Machine learning can be used to mine the ever-increasing data from online classes, helping teachers deliver on personalized education
When I started teaching data science and AI in Duke University’s Pratt School of Engineering, one thing that frustrated me was how little insight I actually felt I had into how effective my teaching was, until the end of semester final exam grades and student assessments came in. Being new to teaching, I spent time reading up on pedagogical best practices and how methods like mastery learning and 1:1 personalized guidance could drastically improve student outcomes. Yet even with my relatively small class sizes I did not feel I had enough insight into each individual student’s learning to provide useful personalized guidance to them. In the middle of the semester, if you had asked me to tell you exactly what a specific student had mastered from the class to date and where he/she was struggling, I would not have been able to give you a very good answer. When students came to me for 1:1 coaching, I had to ask them where they needed help and hope that they were self-aware enough to know.
Knowing that my colleagues in other programs and universities teach much larger class sizes than mine, I asked them how aware they felt they were of each of their students’ level of mastery at any point in time. For the most part, they admitted they were also largely “flying blind” until final assessment results came in. It is historically one of the most vexing problems in education that there is a tradeoff between scale and achievable quality of education: as class sizes grow larger, the ability of a teacher to provide the type of personalized guidance shown by learning science research to be most effective is diminished.
Yet as instructors in the new world of online education we have access to ever-increasing amounts of data at our fingertips which may give us insights into individual student learning — from recorded lecture videos, electronically submitted homework, discussion forums, and online quizzes and assessments. In summer 2020 I began a research project to explore how we could use this data to help us as instructors do our job better. The specific question I set out to answer was: “as an instructor, how can I use the data available to me to support my ability to provide effective personalized guidance to my students?”.
What I wanted to know was, for any given student in my class at any point in time during a semester, what they understood and what they did not understand from the material that had already been presented in the course. In the academic literature this is often referred to as a student’s “knowledge state”. The model of Knowledge Space Theory, introduced by Doignon and Galmagne in 1985 and significantly expanded on since, posits that a given “domain” of knowledge (such as the subject of a course), contains a discreet set of topics (or “items”) which often have interdependencies. The set of topics which a student has mastered to date is called their “knowledge state”. In order to provide effective instruction for the whole class and to provide personalized guidance for individual students, understanding the knowledge state of each student at any point in time is critical.
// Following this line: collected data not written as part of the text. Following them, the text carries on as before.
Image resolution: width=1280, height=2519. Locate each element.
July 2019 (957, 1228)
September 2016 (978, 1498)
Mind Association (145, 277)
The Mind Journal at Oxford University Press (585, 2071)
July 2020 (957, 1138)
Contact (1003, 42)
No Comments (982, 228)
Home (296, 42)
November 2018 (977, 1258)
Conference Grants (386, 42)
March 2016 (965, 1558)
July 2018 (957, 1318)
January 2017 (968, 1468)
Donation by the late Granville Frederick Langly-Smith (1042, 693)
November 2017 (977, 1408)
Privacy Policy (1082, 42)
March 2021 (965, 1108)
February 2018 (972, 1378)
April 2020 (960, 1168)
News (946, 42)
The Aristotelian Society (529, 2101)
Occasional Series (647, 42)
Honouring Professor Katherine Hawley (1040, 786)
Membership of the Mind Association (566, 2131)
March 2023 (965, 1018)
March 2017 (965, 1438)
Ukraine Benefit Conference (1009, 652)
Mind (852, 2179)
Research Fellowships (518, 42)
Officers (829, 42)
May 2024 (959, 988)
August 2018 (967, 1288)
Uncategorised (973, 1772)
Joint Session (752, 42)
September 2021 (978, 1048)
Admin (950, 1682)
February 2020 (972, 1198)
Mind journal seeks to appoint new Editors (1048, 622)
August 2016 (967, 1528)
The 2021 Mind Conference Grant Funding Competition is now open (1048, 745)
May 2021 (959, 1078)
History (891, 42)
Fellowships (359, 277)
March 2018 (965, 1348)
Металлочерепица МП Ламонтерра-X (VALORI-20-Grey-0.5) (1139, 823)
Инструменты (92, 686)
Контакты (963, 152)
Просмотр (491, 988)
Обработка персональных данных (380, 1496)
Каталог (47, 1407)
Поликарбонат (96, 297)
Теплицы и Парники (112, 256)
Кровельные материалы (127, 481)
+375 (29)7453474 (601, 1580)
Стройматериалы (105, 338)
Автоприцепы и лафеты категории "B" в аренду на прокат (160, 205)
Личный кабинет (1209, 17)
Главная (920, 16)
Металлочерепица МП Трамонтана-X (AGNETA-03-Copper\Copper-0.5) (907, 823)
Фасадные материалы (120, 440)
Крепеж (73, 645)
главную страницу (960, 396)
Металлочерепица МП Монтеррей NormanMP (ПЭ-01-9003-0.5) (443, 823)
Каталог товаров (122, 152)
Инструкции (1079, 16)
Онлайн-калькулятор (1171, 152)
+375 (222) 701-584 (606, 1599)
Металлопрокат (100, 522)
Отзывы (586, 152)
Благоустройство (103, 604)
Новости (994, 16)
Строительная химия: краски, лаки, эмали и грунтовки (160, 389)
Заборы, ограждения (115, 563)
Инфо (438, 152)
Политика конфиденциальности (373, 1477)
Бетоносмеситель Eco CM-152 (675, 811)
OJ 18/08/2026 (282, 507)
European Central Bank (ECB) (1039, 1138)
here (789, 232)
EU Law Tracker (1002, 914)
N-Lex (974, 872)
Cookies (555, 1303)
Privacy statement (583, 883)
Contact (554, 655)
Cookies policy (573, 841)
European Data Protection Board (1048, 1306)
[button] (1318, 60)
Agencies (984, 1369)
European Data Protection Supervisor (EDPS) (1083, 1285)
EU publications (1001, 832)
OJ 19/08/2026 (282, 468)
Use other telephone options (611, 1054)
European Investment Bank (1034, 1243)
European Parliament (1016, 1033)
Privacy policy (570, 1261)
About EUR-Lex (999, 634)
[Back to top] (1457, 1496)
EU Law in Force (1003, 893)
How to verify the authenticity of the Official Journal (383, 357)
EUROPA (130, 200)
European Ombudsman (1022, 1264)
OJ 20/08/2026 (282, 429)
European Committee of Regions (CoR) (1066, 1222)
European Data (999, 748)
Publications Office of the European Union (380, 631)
So how does one identify a student’s knowledge state? The most common method is through assessment — either via homework and/or quizzes and tests. For my classes, I use low-stakes formative quiz assessments each week. Each quiz contains around 10 questions, with roughly half of the questions evaluating student’s knowledge of topics covered in last week’s lecture, and the remaining half covering topics from earlier in the course. In this way, I continue to evaluate students’ mastery of topics from the whole course each week. In addition we have weekly homework which tests a variety of topics covered to date.
But digging through dozens or hundreds of quiz/homework question results for tens or hundreds of students in a class to identify patterns which provide insight on the students’ knowledge states is not the easiest task. Effective teachers need to be good at a lot of things — delivering compelling lectures, creating and grading homework and assessments, etc — but most teachers are not also trained data scientists, nor should they have to be to do their jobs. This is where machine learning comes in. Fundamentally, machine learning is used to recognize patterns in data, and in this case the technology can be used to identify students’ knowledge states from their performance patterns across quizzes and homeworks.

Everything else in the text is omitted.